>> BEGIN RECORDS FOR THE TASK
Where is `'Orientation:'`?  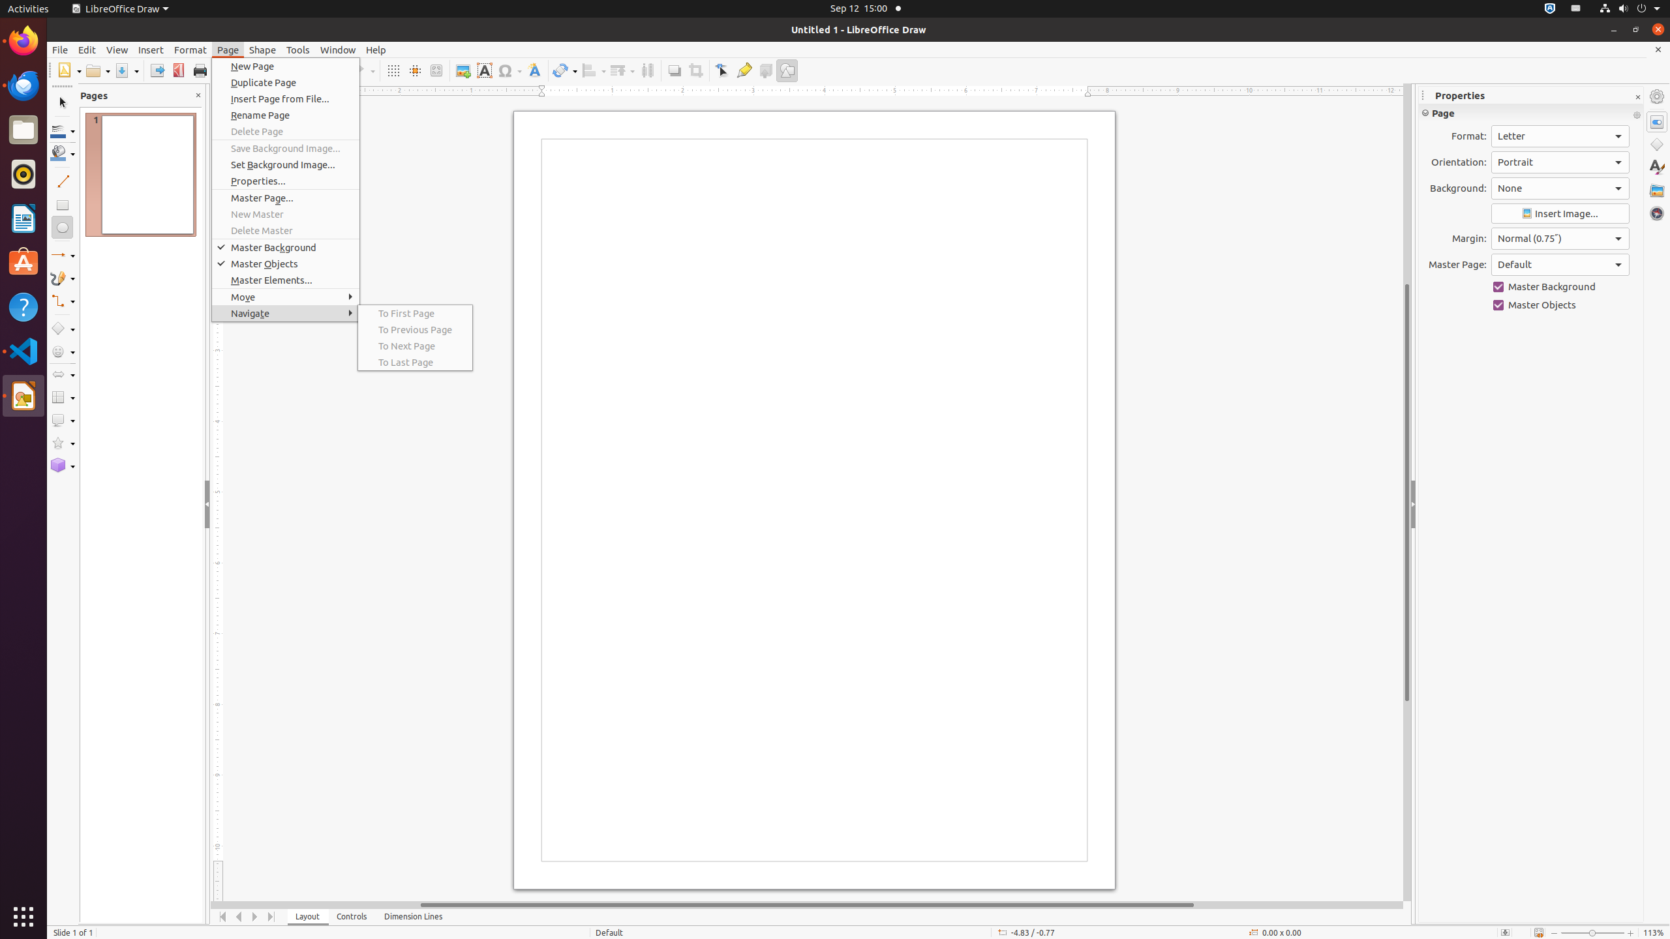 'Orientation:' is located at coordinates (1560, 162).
>> END RECORDS FOR THE TASK
>> BEGIN RECORDS FOR THE TASK
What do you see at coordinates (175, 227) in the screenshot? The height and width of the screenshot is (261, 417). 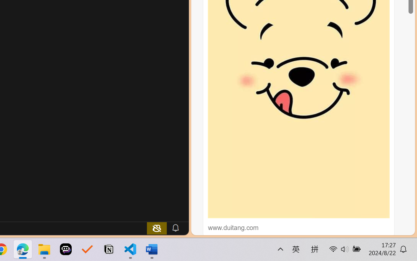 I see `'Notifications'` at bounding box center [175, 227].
>> END RECORDS FOR THE TASK
>> BEGIN RECORDS FOR THE TASK
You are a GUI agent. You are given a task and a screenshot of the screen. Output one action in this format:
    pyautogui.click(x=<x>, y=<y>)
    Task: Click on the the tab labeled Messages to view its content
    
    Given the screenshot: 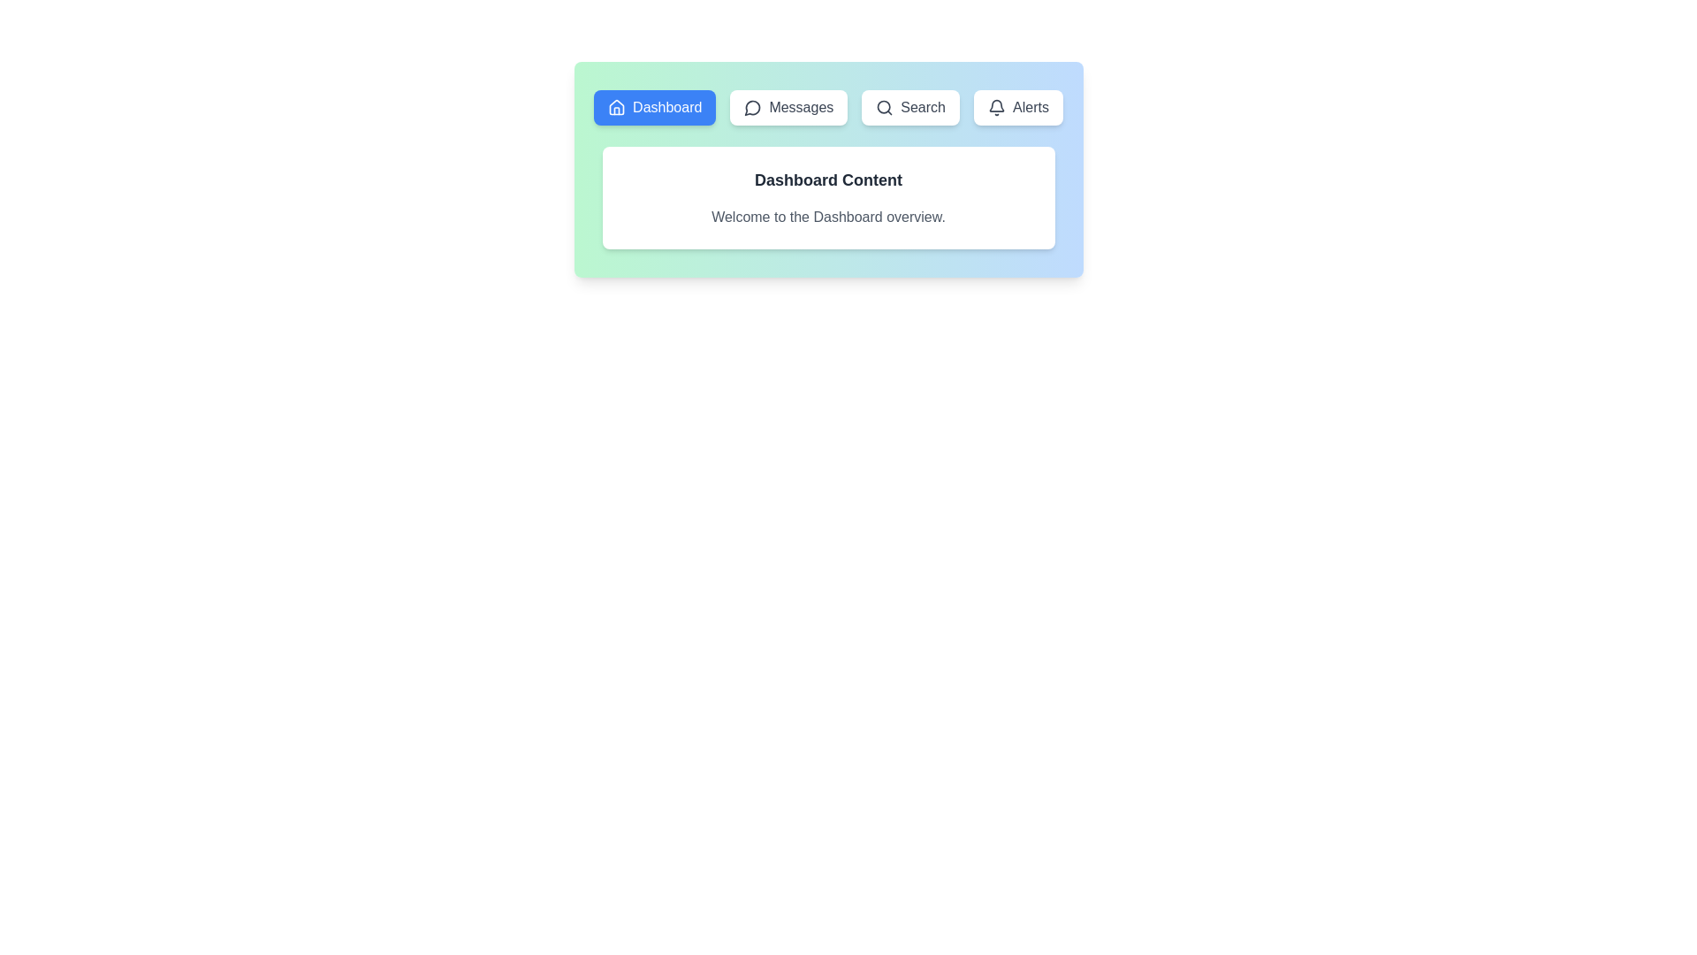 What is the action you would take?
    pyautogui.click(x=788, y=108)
>> END RECORDS FOR THE TASK
# SHORT TASK:
Express the lines of the listing starting at the line that contains "You are a GUI" and ending at the line that contains "Task: Click on" as a JSON list of strings, one string per line, with blank lines left out.

# FULL ANSWER:
[
  "You are a GUI agent. You are given a task and a screenshot of the screen. Output one action in this format:",
  "    pyautogui.click(x=<x>, y=<y>)",
  "    Task: Click on the the tab labeled Messages to view its content"
]